* **Required action**
When you reach the records below, output every one exactly as written but leave out any pictures.

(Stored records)
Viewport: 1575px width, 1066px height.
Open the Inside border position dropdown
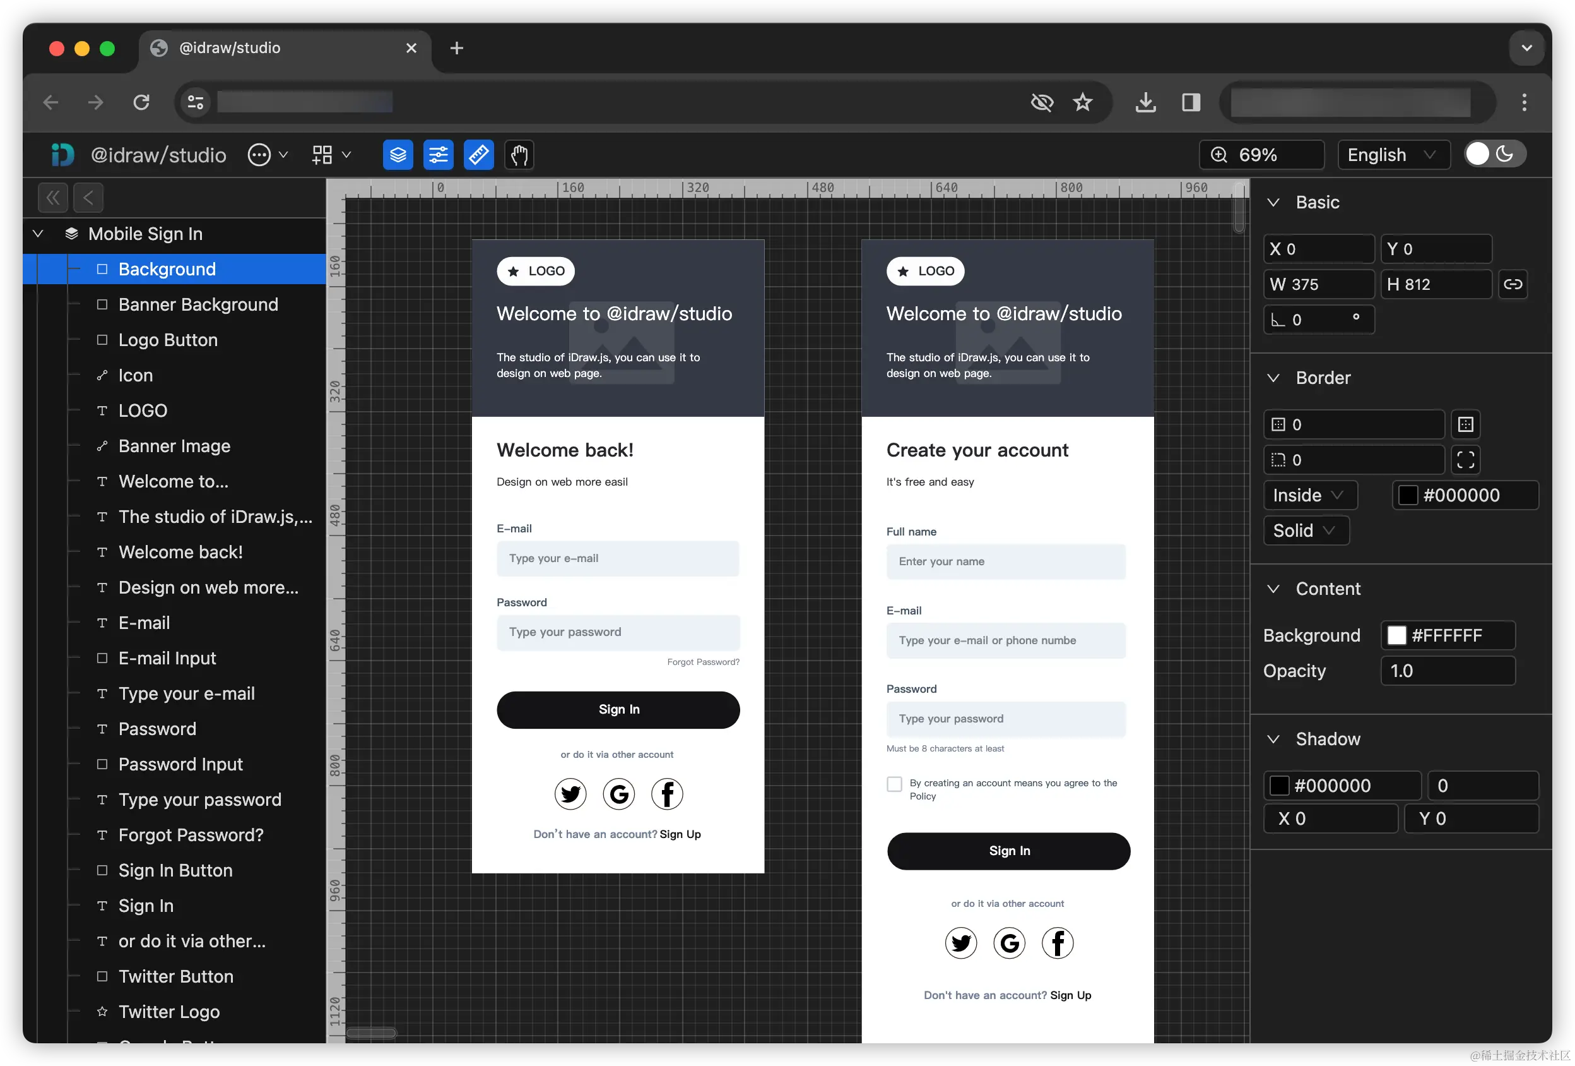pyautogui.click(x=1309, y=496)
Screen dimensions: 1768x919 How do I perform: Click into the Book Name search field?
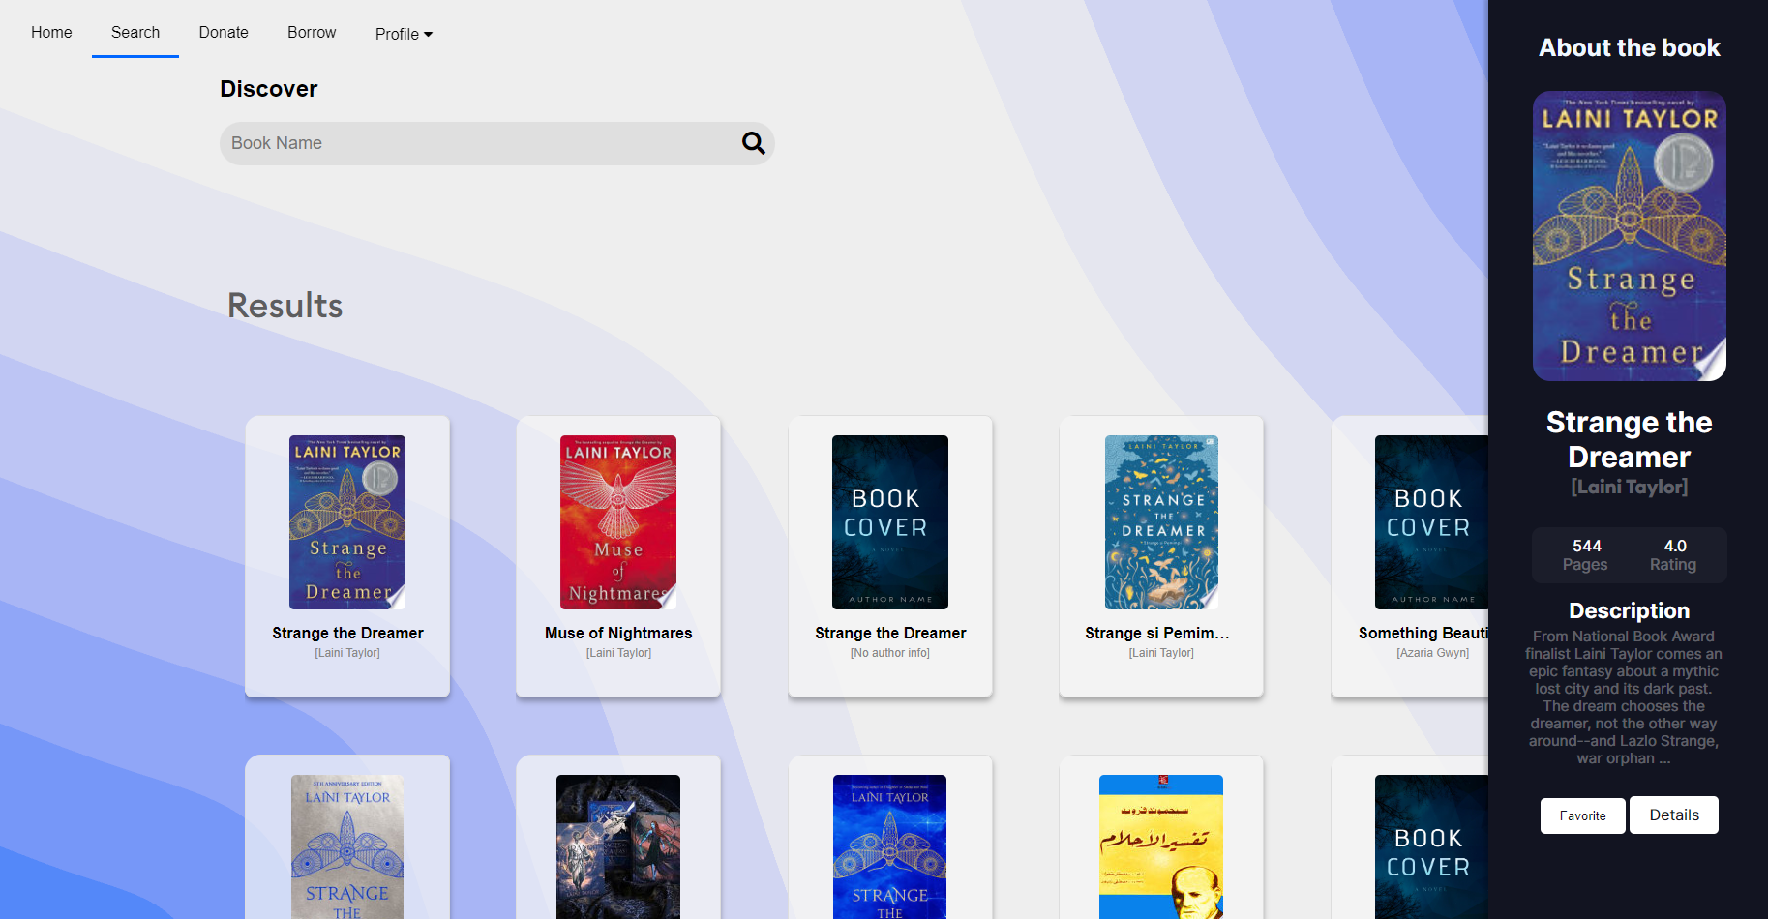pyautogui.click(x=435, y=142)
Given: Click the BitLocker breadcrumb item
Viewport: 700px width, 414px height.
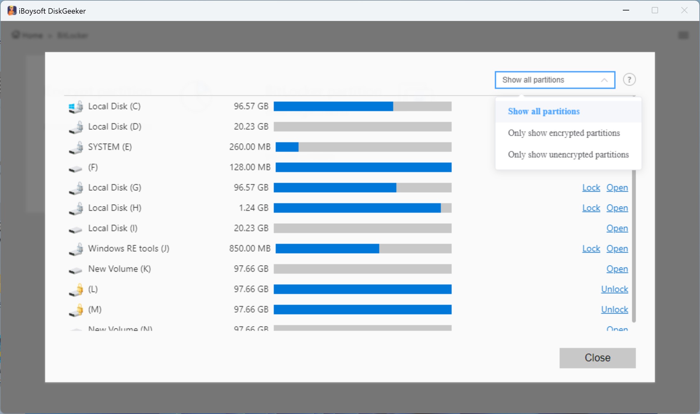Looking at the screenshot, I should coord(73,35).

* **Task output**
Viewport: 1575px width, 1066px height.
Open the Inside border position dropdown
pyautogui.click(x=1309, y=496)
Screen dimensions: 1768x919 How do I perform: Click into the Book Name search field?
pyautogui.click(x=435, y=142)
Given: Click the BitLocker breadcrumb item
Viewport: 700px width, 414px height.
Looking at the screenshot, I should coord(73,35).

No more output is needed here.